__Page excerpt__:
☆ ☆ ☆ ☆ ☆
The point is that we need to get beyond the p-value and develop a more sophisticated, nuanced and critical attitude toward data. Furthermore, regulatory bodies need to get a more nuanced way of communicating scientific data, particularly data evidencing harm, in order not to lose credibility with the people. Most importantly, however, we need to do a better job training researchers on the subtleties of statistical analyses, so that the p-value does not become the ultimate arbiter of the truth.
☆ ☆ ☆ ☆ ☆
__Data to examine__:
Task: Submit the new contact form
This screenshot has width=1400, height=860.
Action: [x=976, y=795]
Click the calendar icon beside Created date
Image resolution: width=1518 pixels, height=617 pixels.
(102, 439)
☆ ☆ ☆ ☆ ☆
According to the passage on p-values, what does it call the most important thing to do? The data is separate material and unrelated to the passage on p-values.

Train researchers better on the subtleties of statistical analyses, so that the p-value does not become the ultimate arbiter of the truth.